2015-11-29 Thread David Macek
On 26. 11. 2015 12:53, Corinna Vinschen wrote:
> On Nov 24 20:51, David Macek wrote:
>> My test command is `touch 1 && ln -s 1 2`, then I clean up by `rm 1 2`. Now 
>> the results:
>>
>> in /bin/: relative
>> in /: absolute
>> in ~/ (/cygdrive/c/Users/username/): relative
>> in /cygdrive/w/: absolute
>>
>> Note that W: is a permasubst (created using `DOSDevices` in registry), which 
>> would explain the different behaviour (but not excuse it :), but I don't see 
>> why / is also special.
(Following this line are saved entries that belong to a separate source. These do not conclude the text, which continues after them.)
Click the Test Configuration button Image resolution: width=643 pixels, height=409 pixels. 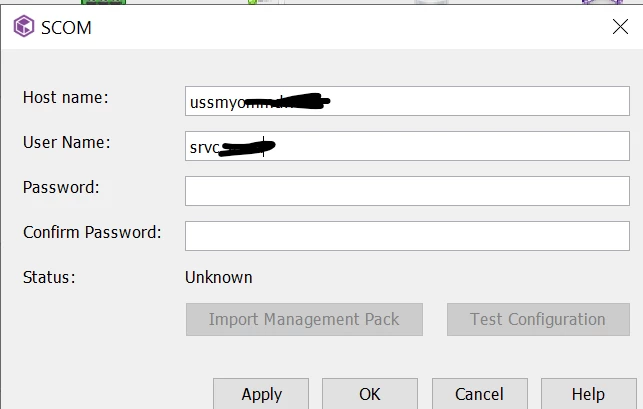[x=538, y=320]
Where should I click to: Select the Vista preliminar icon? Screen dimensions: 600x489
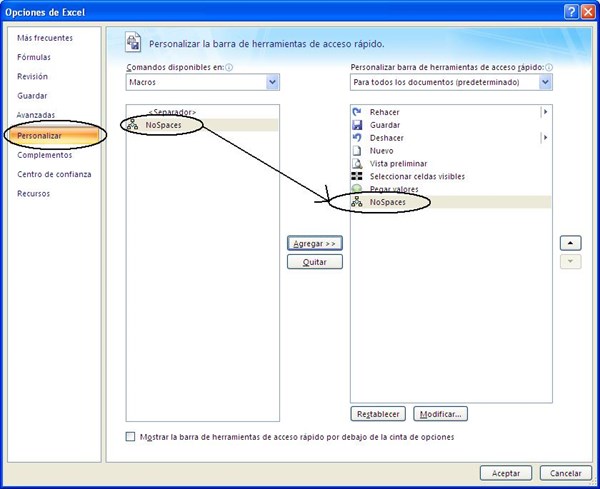click(x=357, y=163)

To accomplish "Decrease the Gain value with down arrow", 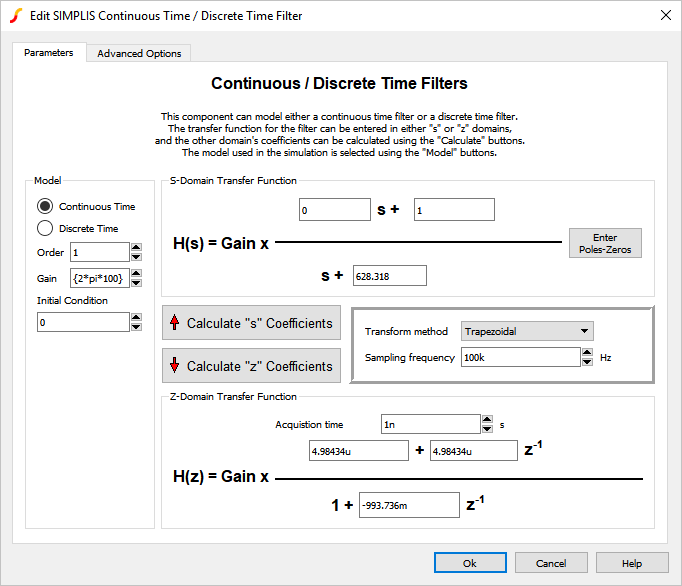I will [x=136, y=284].
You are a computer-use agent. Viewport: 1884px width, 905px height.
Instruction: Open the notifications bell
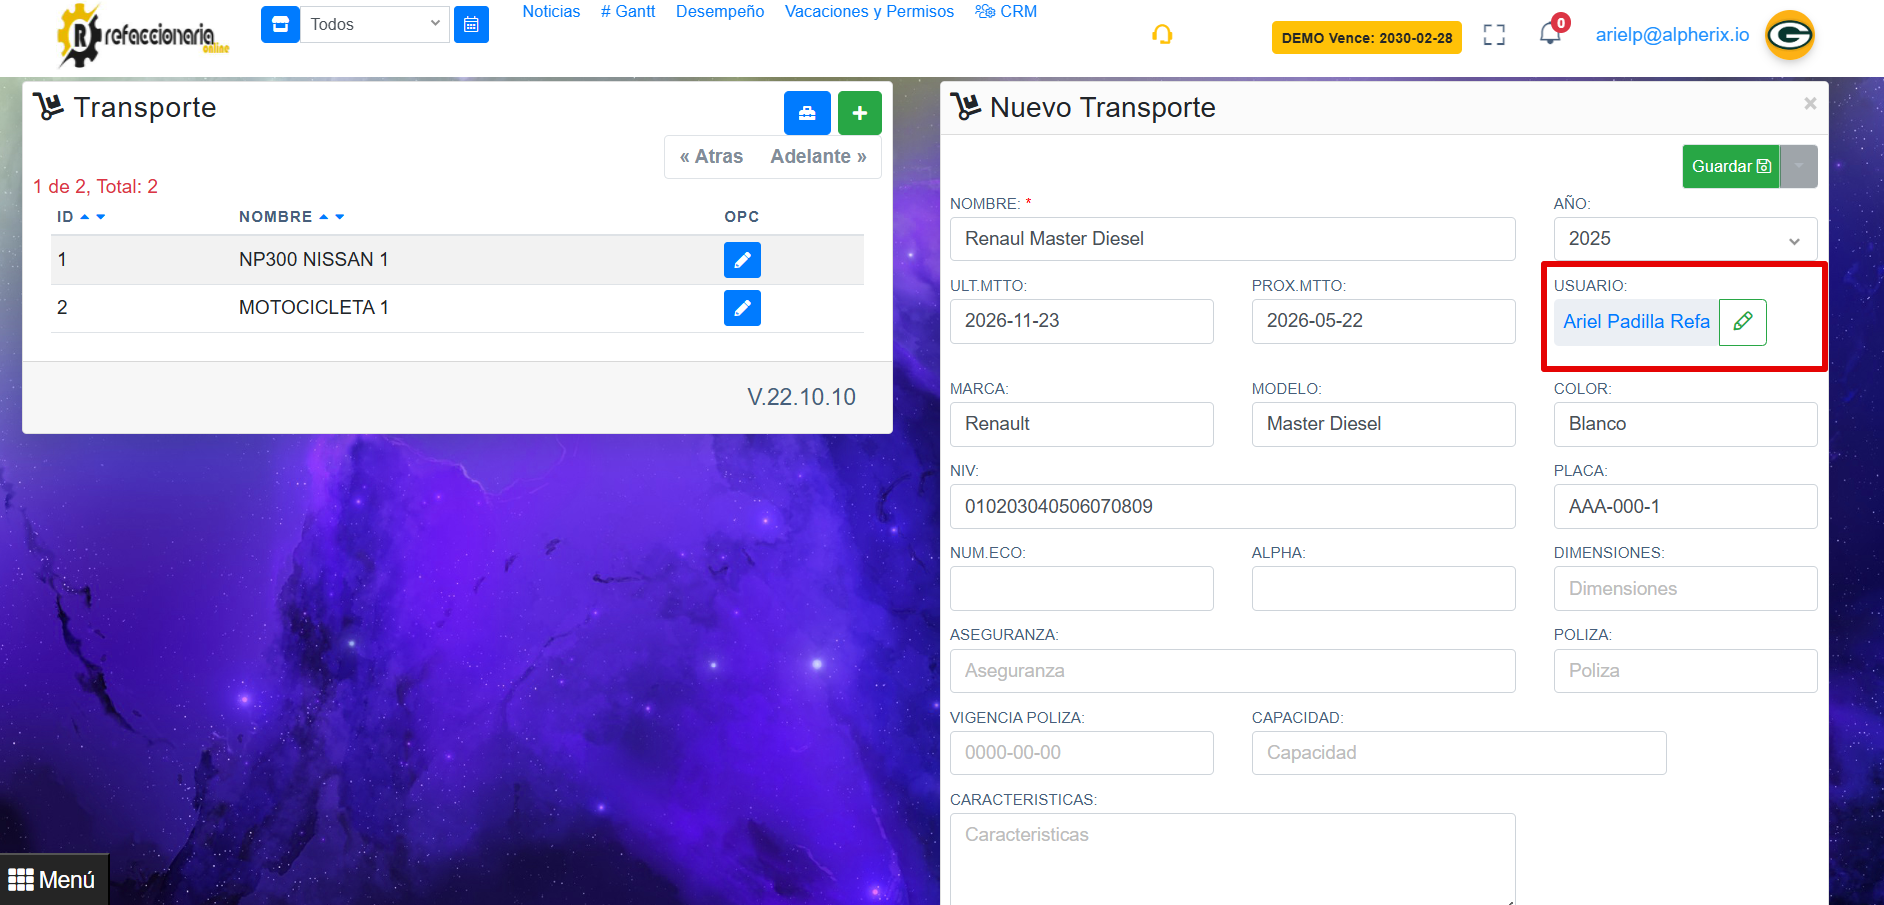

Even if only one from the link pair (target or 
>> source) is in a relative-symlink-unsupporting path, I get an absolute path.
>>
>> Can you confirm?
> 
> Yes, thanks for this part of the analysis.  There was a typo in the
> code checking the relative paths.  The check for a drive colon in the
> pathname used a wrong offset into the path string, which ultimately
> always created an absolut path to the target if the path of the
> target was in a drive's root dir or one level below that.
> 
> I fixed that in the repo and created a new developer snapshot for
> testing: https://cygwin.com/snapshots/  Please give it a try.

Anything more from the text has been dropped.